INSTRUCTIONS FOR THE TASK -> Set down the complete data exactly as it appears below.

Saved entries
◇ ◇ ◇ ◇

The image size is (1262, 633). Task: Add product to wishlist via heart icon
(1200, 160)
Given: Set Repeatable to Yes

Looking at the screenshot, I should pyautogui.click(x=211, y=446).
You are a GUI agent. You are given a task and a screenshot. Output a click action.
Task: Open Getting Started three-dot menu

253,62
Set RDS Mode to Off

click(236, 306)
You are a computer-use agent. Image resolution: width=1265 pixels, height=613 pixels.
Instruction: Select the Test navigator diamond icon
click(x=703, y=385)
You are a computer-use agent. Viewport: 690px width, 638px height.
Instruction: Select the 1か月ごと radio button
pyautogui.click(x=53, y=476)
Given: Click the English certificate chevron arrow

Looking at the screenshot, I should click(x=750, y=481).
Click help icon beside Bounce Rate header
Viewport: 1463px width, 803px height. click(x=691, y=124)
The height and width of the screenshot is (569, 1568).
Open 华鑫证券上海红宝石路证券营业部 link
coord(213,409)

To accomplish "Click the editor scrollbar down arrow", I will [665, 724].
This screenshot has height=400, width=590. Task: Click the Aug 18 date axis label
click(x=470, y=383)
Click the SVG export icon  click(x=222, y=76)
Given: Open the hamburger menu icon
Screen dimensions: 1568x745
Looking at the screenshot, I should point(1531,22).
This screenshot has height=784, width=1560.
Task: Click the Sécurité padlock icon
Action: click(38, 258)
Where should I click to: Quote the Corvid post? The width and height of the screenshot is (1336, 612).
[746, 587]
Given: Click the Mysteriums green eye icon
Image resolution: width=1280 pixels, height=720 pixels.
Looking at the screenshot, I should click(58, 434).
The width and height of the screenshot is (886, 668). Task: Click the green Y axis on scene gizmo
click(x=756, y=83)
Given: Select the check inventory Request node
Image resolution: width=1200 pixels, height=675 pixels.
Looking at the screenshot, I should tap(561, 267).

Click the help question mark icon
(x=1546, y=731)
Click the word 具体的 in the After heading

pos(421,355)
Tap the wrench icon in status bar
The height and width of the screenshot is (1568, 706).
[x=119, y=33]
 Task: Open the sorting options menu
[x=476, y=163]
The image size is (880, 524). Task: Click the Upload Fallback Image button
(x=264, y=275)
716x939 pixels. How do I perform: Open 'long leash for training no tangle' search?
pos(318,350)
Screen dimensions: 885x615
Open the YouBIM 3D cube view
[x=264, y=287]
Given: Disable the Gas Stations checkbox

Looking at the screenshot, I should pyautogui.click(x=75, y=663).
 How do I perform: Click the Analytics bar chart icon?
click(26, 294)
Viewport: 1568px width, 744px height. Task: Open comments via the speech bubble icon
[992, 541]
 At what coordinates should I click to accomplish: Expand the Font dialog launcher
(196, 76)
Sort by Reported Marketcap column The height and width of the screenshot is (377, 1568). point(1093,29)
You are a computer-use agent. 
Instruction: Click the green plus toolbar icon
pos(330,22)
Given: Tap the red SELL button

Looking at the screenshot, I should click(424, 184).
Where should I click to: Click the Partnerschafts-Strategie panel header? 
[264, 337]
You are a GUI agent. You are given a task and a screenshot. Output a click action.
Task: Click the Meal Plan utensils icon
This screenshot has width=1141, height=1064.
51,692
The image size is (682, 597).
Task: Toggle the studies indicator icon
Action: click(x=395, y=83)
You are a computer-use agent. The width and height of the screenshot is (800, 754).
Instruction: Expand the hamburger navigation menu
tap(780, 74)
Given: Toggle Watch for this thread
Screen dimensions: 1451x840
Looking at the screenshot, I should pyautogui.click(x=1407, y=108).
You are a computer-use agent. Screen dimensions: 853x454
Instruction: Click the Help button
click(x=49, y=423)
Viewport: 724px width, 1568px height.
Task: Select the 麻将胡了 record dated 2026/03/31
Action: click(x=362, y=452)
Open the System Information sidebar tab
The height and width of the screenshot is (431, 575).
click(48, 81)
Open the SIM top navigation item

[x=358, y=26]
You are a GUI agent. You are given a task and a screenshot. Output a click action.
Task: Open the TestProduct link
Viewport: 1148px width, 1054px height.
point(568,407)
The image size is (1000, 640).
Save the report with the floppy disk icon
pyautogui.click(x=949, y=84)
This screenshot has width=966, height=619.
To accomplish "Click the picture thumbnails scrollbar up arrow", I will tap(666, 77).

◇ ◇ ◇ ◇

ANSWER SPACE ->
The image size is (1262, 633). Task: Add product to wishlist via heart icon
(1200, 160)
Given: Set Repeatable to Yes

Looking at the screenshot, I should pyautogui.click(x=211, y=446).
You are a GUI agent. You are given a task and a screenshot. Output a click action.
Task: Open Getting Started three-dot menu

253,62
Set RDS Mode to Off

click(236, 306)
You are a computer-use agent. Image resolution: width=1265 pixels, height=613 pixels.
Instruction: Select the Test navigator diamond icon
click(x=703, y=385)
You are a computer-use agent. Viewport: 690px width, 638px height.
Instruction: Select the 1か月ごと radio button
pyautogui.click(x=53, y=476)
Given: Click the English certificate chevron arrow

Looking at the screenshot, I should click(x=750, y=481).
Click help icon beside Bounce Rate header
Viewport: 1463px width, 803px height. click(x=691, y=124)
The height and width of the screenshot is (569, 1568).
Open 华鑫证券上海红宝石路证券营业部 link
coord(213,409)

To accomplish "Click the editor scrollbar down arrow", I will [665, 724].
This screenshot has height=400, width=590. Task: Click the Aug 18 date axis label
click(x=470, y=383)
Click the SVG export icon  click(x=222, y=76)
Given: Open the hamburger menu icon
Screen dimensions: 1568x745
Looking at the screenshot, I should point(1531,22).
This screenshot has height=784, width=1560.
Task: Click the Sécurité padlock icon
Action: click(38, 258)
Where should I click to: Quote the Corvid post? The width and height of the screenshot is (1336, 612).
[746, 587]
Given: Click the Mysteriums green eye icon
Image resolution: width=1280 pixels, height=720 pixels.
Looking at the screenshot, I should click(58, 434).
The width and height of the screenshot is (886, 668). Task: Click the green Y axis on scene gizmo
click(x=756, y=83)
Given: Select the check inventory Request node
Image resolution: width=1200 pixels, height=675 pixels.
Looking at the screenshot, I should tap(561, 267).

Click the help question mark icon
(x=1546, y=731)
Click the word 具体的 in the After heading

pos(421,355)
Tap the wrench icon in status bar
The height and width of the screenshot is (1568, 706).
[x=119, y=33]
 Task: Open the sorting options menu
[x=476, y=163]
The image size is (880, 524). Task: Click the Upload Fallback Image button
(x=264, y=275)
716x939 pixels. How do I perform: Open 'long leash for training no tangle' search?
pos(318,350)
Screen dimensions: 885x615
Open the YouBIM 3D cube view
[x=264, y=287]
Given: Disable the Gas Stations checkbox

Looking at the screenshot, I should pyautogui.click(x=75, y=663).
 How do I perform: Click the Analytics bar chart icon?
click(26, 294)
Viewport: 1568px width, 744px height. Task: Open comments via the speech bubble icon
[992, 541]
 At what coordinates should I click to accomplish: Expand the Font dialog launcher
(196, 76)
Sort by Reported Marketcap column The height and width of the screenshot is (377, 1568). point(1093,29)
You are a computer-use agent. 
Instruction: Click the green plus toolbar icon
pos(330,22)
Given: Tap the red SELL button

Looking at the screenshot, I should click(424, 184).
Where should I click to: Click the Partnerschafts-Strategie panel header? 
[264, 337]
You are a GUI agent. You are given a task and a screenshot. Output a click action.
Task: Click the Meal Plan utensils icon
This screenshot has width=1141, height=1064.
51,692
The image size is (682, 597).
Task: Toggle the studies indicator icon
Action: click(x=395, y=83)
You are a computer-use agent. The width and height of the screenshot is (800, 754).
Instruction: Expand the hamburger navigation menu
tap(780, 74)
Given: Toggle Watch for this thread
Screen dimensions: 1451x840
Looking at the screenshot, I should pyautogui.click(x=1407, y=108).
You are a computer-use agent. Screen dimensions: 853x454
Instruction: Click the Help button
click(x=49, y=423)
Viewport: 724px width, 1568px height.
Task: Select the 麻将胡了 record dated 2026/03/31
Action: click(x=362, y=452)
Open the System Information sidebar tab
The height and width of the screenshot is (431, 575).
click(48, 81)
Open the SIM top navigation item

[x=358, y=26]
You are a GUI agent. You are given a task and a screenshot. Output a click action.
Task: Open the TestProduct link
Viewport: 1148px width, 1054px height.
point(568,407)
The image size is (1000, 640).
Save the report with the floppy disk icon
pyautogui.click(x=949, y=84)
This screenshot has width=966, height=619.
To accomplish "Click the picture thumbnails scrollbar up arrow", I will tap(666, 77).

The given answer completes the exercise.